### [Written exercise]
Set out the lines of the material from the line with "При отправке данной" up to and including the line with "Muebles de Laboratorio (91, 2454)" as a Markdown table with two columns, No. and Entry: a row number and the line itself, skipping blank lines.
┌────────
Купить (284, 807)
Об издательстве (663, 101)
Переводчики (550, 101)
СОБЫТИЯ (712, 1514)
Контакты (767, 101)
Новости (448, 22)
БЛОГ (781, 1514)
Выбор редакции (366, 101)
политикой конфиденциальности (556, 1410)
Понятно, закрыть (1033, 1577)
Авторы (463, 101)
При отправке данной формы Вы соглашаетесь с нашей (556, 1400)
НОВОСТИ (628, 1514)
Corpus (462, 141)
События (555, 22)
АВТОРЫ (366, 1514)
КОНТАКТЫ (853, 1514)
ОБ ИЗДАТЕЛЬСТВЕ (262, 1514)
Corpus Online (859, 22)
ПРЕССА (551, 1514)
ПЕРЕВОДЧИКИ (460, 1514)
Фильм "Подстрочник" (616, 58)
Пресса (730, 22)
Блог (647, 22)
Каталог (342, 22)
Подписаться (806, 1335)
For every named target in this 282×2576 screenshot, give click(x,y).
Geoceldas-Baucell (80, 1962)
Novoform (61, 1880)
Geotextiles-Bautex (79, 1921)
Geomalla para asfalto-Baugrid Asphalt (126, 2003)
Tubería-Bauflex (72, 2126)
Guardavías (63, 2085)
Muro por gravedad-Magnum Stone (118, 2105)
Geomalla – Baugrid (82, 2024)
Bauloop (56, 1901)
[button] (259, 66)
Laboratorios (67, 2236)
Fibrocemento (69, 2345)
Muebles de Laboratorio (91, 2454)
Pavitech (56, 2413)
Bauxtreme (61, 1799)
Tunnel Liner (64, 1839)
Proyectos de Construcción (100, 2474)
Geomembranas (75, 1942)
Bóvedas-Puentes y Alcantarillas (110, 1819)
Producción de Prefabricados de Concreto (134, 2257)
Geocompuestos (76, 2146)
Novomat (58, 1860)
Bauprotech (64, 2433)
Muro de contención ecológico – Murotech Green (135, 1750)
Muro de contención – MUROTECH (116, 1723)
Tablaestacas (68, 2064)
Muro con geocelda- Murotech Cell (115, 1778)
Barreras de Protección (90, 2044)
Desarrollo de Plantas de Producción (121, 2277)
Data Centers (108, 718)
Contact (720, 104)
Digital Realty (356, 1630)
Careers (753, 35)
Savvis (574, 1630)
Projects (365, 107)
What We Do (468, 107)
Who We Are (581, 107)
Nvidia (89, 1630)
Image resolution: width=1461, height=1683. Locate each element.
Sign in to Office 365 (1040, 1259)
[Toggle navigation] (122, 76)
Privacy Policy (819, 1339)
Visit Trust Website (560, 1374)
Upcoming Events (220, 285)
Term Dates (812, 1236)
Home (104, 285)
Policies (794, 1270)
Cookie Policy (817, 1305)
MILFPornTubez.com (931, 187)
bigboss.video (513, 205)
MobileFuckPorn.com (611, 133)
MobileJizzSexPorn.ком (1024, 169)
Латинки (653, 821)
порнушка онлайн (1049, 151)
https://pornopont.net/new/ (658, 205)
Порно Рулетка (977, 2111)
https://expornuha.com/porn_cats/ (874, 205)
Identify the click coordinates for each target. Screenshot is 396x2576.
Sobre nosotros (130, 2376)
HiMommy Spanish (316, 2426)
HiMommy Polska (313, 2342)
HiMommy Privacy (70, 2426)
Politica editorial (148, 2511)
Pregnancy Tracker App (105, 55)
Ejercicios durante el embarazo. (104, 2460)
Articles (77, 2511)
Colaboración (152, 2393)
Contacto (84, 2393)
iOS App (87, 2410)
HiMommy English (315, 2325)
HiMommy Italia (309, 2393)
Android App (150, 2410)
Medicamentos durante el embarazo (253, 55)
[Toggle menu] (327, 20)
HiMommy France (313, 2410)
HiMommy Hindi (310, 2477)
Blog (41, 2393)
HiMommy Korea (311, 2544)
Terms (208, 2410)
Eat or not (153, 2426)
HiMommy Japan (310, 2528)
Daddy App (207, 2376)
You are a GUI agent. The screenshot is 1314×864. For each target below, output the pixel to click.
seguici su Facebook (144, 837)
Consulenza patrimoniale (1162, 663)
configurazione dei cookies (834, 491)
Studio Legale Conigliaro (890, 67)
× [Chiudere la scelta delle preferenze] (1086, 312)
└────────
### [The output]
| No. | Entry |
|---|---|
| 1 | При отправке данной формы Вы соглашаетесь с нашей (556, 1400) |
| 2 | НОВОСТИ (628, 1514) |
| 3 | Corpus (462, 141) |
| 4 | События (555, 22) |
| 5 | АВТОРЫ (366, 1514) |
| 6 | КОНТАКТЫ (853, 1514) |
| 7 | ОБ ИЗДАТЕЛЬСТВЕ (262, 1514) |
| 8 | Corpus Online (859, 22) |
| 9 | ПРЕССА (551, 1514) |
| 10 | ПЕРЕВОДЧИКИ (460, 1514) |
| 11 | Фильм "Подстрочник" (616, 58) |
| 12 | Пресса (730, 22) |
| 13 | Блог (647, 22) |
| 14 | Каталог (342, 22) |
| 15 | Подписаться (806, 1335) |
| 16 | For every named target in this 282×2576 screenshot, give click(x,y). |
| 17 | Geoceldas-Baucell (80, 1962) |
| 18 | Novoform (61, 1880) |
| 19 | Geotextiles-Bautex (79, 1921) |
| 20 | Geomalla para asfalto-Baugrid Asphalt (126, 2003) |
| 21 | Tubería-Bauflex (72, 2126) |
| 22 | Guardavías (63, 2085) |
| 23 | Muro por gravedad-Magnum Stone (118, 2105) |
| 24 | Geomalla – Baugrid (82, 2024) |
| 25 | Bauloop (56, 1901) |
| 26 | [button] (259, 66) |
| 27 | Laboratorios (67, 2236) |
| 28 | Fibrocemento (69, 2345) |
| 29 | Muebles de Laboratorio (91, 2454) |